Bagi mantan Wakil Kepala Kejati Sulawesi Utara (Sulut) itu, peringatan HBA ke-62 merupakan momentum insan Kejaksaan untuk meng evaluasi dan introspeksi atas semua yang telah dilakukan selama setahun terakhir. "HBA ini juga sebagai momentum untuk menyusun strategi guna mempersiapkan diri menghadapi tantangan di masa yang akan datang," ungkapnya.
Kajati Sultra Raimel menyampaikan tujuh perintah harian untuk dilaksanakan sungguh-sungguh oleh seluruh jajaran keluarga besar Adhyaksa, sebagai pedoman dalam pelaksanaan tugas di wilayah hukum Sultra.
Pertama, meningkatkan kapabilitas, kapasitas, dan integritas dalam mengemban kewenangan berdasarkan undang-undang. "Kedua, mengedepankan hati nurani dalam setiap pelaksanaan tugas, fungsi dan kewenangan," tegasnya.

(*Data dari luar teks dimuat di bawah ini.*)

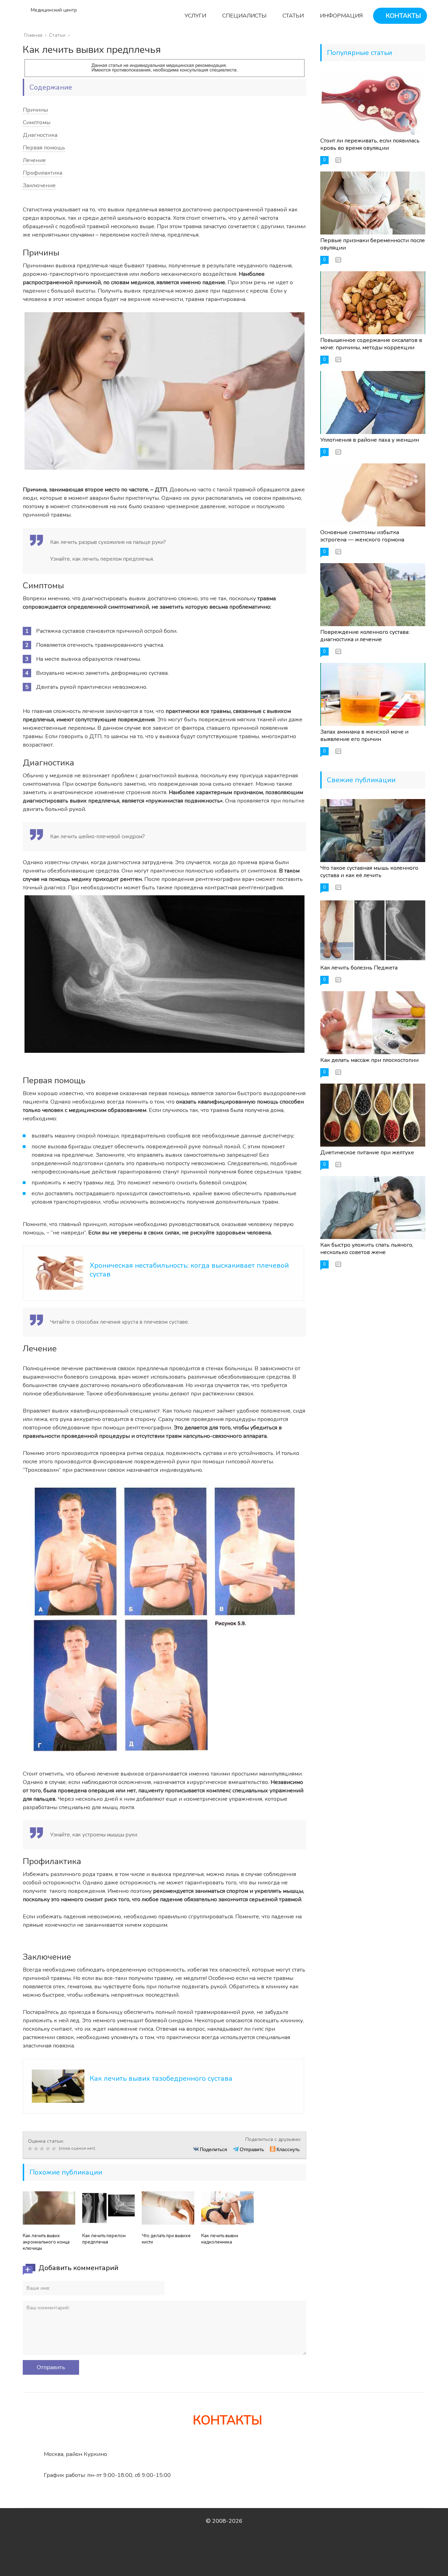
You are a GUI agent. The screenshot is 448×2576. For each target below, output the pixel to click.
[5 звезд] (55, 2149)
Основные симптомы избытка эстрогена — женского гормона (362, 536)
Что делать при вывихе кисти (166, 2239)
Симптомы (36, 122)
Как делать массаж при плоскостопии (369, 1060)
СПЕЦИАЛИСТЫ (243, 16)
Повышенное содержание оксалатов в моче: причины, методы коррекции (371, 343)
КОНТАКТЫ (402, 16)
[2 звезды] (37, 2149)
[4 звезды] (49, 2149)
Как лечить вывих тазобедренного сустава (161, 2078)
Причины (35, 110)
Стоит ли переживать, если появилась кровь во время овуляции (370, 144)
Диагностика (40, 135)
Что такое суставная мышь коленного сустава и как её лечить (369, 871)
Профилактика (42, 173)
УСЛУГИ (194, 16)
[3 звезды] (43, 2149)
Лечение (34, 160)
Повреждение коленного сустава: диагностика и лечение (365, 635)
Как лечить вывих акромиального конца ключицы (46, 2242)
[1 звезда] (31, 2149)
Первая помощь (44, 148)
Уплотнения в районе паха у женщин (369, 440)
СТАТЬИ (292, 16)
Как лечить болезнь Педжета (359, 968)
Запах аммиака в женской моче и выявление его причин (364, 735)
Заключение (39, 185)
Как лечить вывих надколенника (219, 2239)
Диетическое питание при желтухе (367, 1152)
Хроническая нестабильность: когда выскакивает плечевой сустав (189, 1270)
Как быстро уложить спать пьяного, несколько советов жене (366, 1248)
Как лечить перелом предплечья (104, 2239)
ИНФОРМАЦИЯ (340, 16)
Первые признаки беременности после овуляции (372, 244)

Ketiga, mewujudkan penegakan hukum yang berorientasi pada perlindungan hak dasar manusia. Keempat, meningkatkan penanganan perkara yang menyangkut kepentingan masyarakat. Kelima, mengakselerasi penegakan hukum yang mendukung Pemulihan Ekonomi Nasional (PEN). Keenam, menjaga netralitas aparatur Kejaksaan guna menjaga persatuan dan kesatuan bangsa. Ketujuh, meningkatkan transparansi akuntabilitas kinerja. (kam/b)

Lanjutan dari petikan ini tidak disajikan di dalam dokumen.